The regulators observed that changes in monetary policy affect bank reserves, the flow of capital, money supply and currency exchanges. In addition, the regulators observed that the adoption of CBDC will affect the operation of Islamic banking.
Impact of CBDC on Islamic Banking
A report from the global banking sector revealed that the Islamic banking system holds a market share of 2% of the finance industry. The report stated that 34 countries across the globe depend on the Islamic banking system. Iran and Sudan rank among the top Shariah-compliant countries.
Per the report, the Iranian government is considering the adoption of CBDC. However, the financial providers argued that CBDC requirements contravene Islamic laws subjecting the Muslim states to be reluctant to implement the new central bank currency.
A statement from the head of Islamic banks revealed that the CBDC liquidity management features, including primary and secondary market financial tools, have interest-bearing features that violate Islamic laws. The report stated that CBDC fails to meet the banking standard of 15 jurisdictions, denying it the opportunity to be used in foreign transactions.
The report revealed that the existing banking regulations had limited the implementation of Islamic liquidity management tools.
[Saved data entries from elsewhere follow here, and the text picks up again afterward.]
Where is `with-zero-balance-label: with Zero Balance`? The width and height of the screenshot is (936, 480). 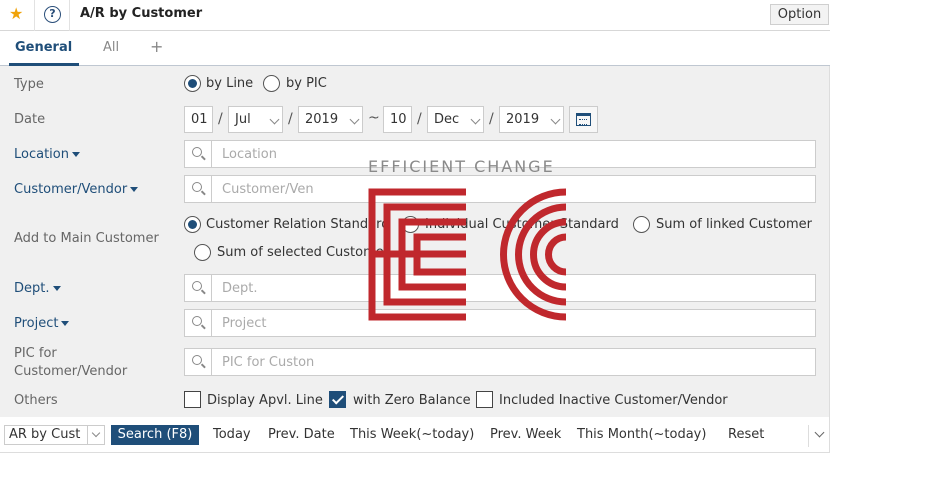
with-zero-balance-label: with Zero Balance is located at coordinates (412, 400).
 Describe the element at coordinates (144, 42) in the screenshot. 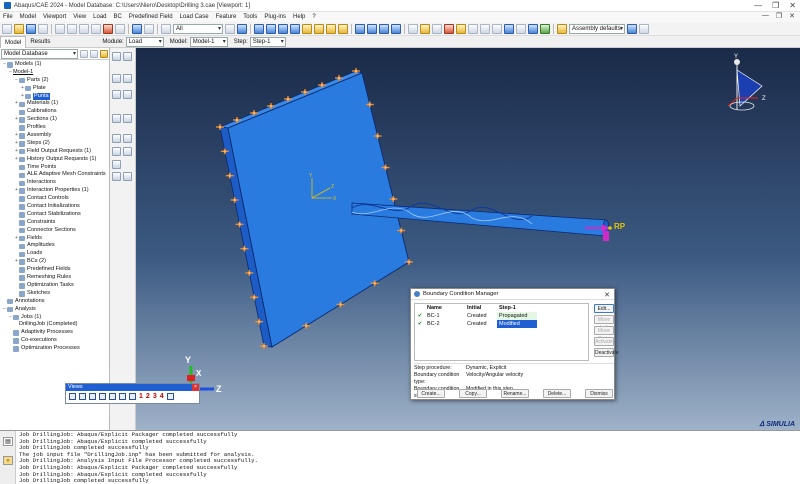

I see `module-select: Load` at that location.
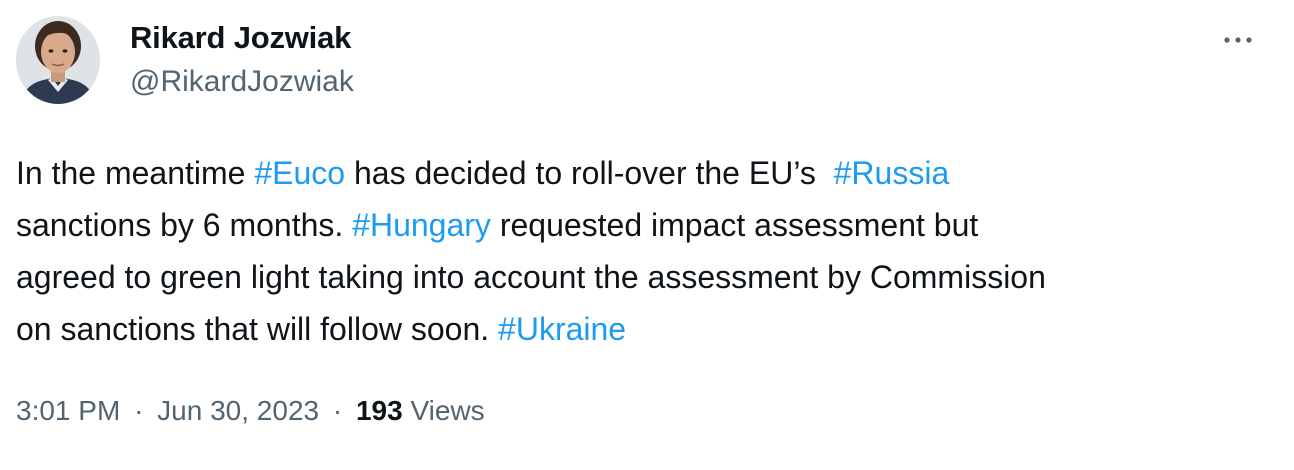 The height and width of the screenshot is (470, 1294). I want to click on author-handle: @RikardJozwiak, so click(242, 82).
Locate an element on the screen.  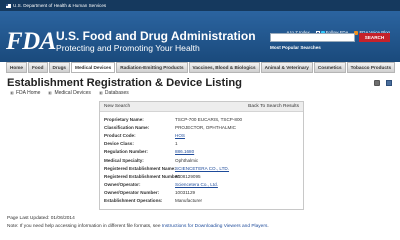
nav-tobacco: Tobacco Products is located at coordinates (371, 68).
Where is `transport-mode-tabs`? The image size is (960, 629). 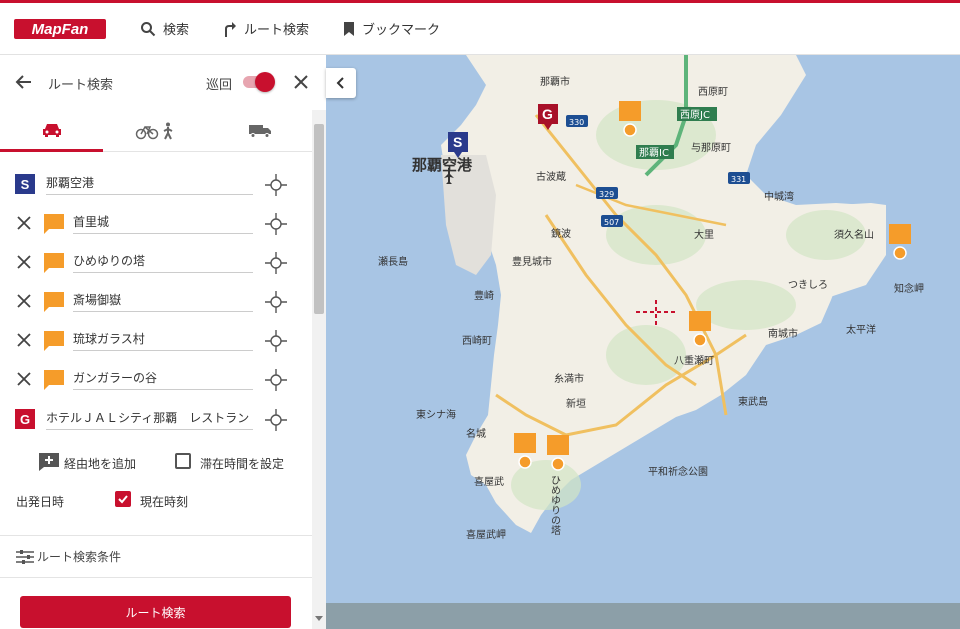 transport-mode-tabs is located at coordinates (156, 131).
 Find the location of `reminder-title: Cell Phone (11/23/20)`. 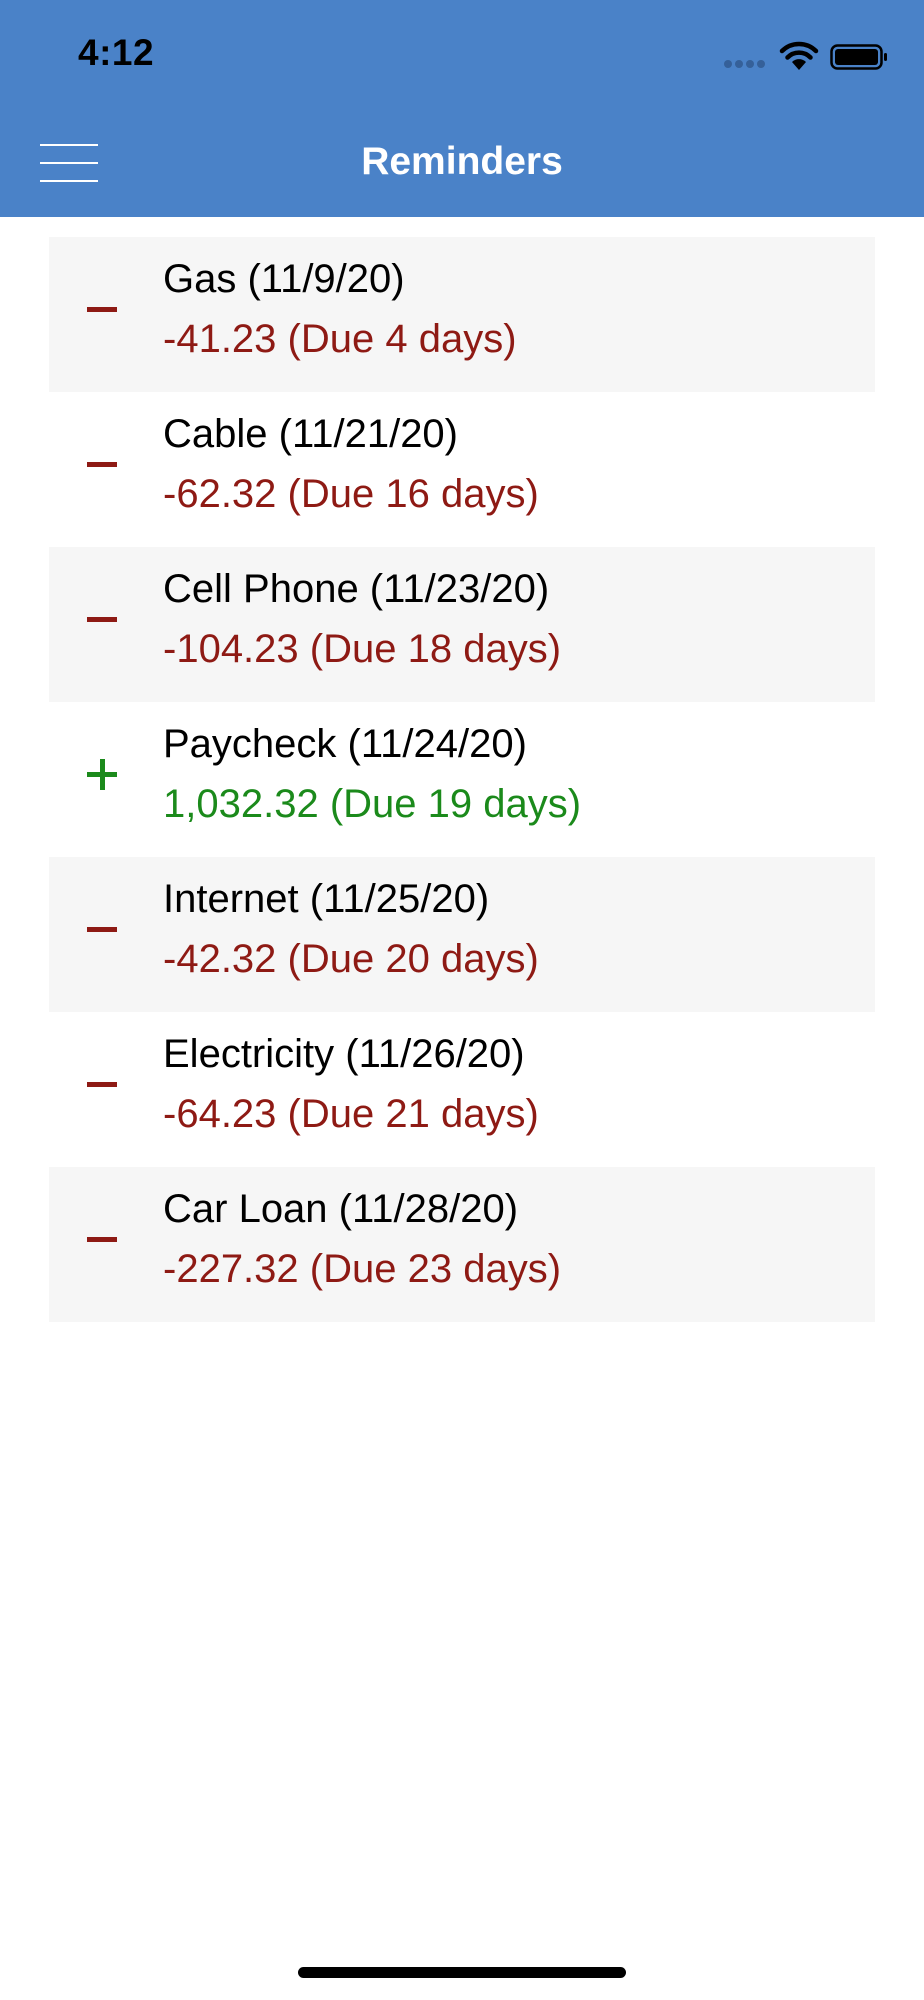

Also, members of Islamic banks lament that their liquidity management has failed to actualize due to complex Sharia laws and weak capital markets in developing countries.
Challenges Facing Islamic Banking
Unlike other traditional banks, the Islamic banking sector has surplus assets due to the limited number of Shariah-compliant financial providers. Most developing and developed countries fail to invest in deploying Islamic banking tools undermining the growth of Sharia finance.
Based on the Islamic bank findings, the attempt to comply with the Sharia law might trigger a high risk of bank disintermediation due to the imposed interest.
Besides the Islamic banking speculations, other Sharia-based countries in the Middle East and North Africa (MENA) have witnessed mass cryptocurrency adoption. The rise of the crypto-savvy population in Islam countries has created mixed feelings among economists and scholars.
A recent study from the Securities Commission Shariah Advisory committee in Malaysia observed that some crypto assets uphold the conformity of Islamic laws.
Elsewhere, the leading scholarly agency in Indonesia, Ulema Council, considered Bitcoin (BTC) and other crypto forbidden.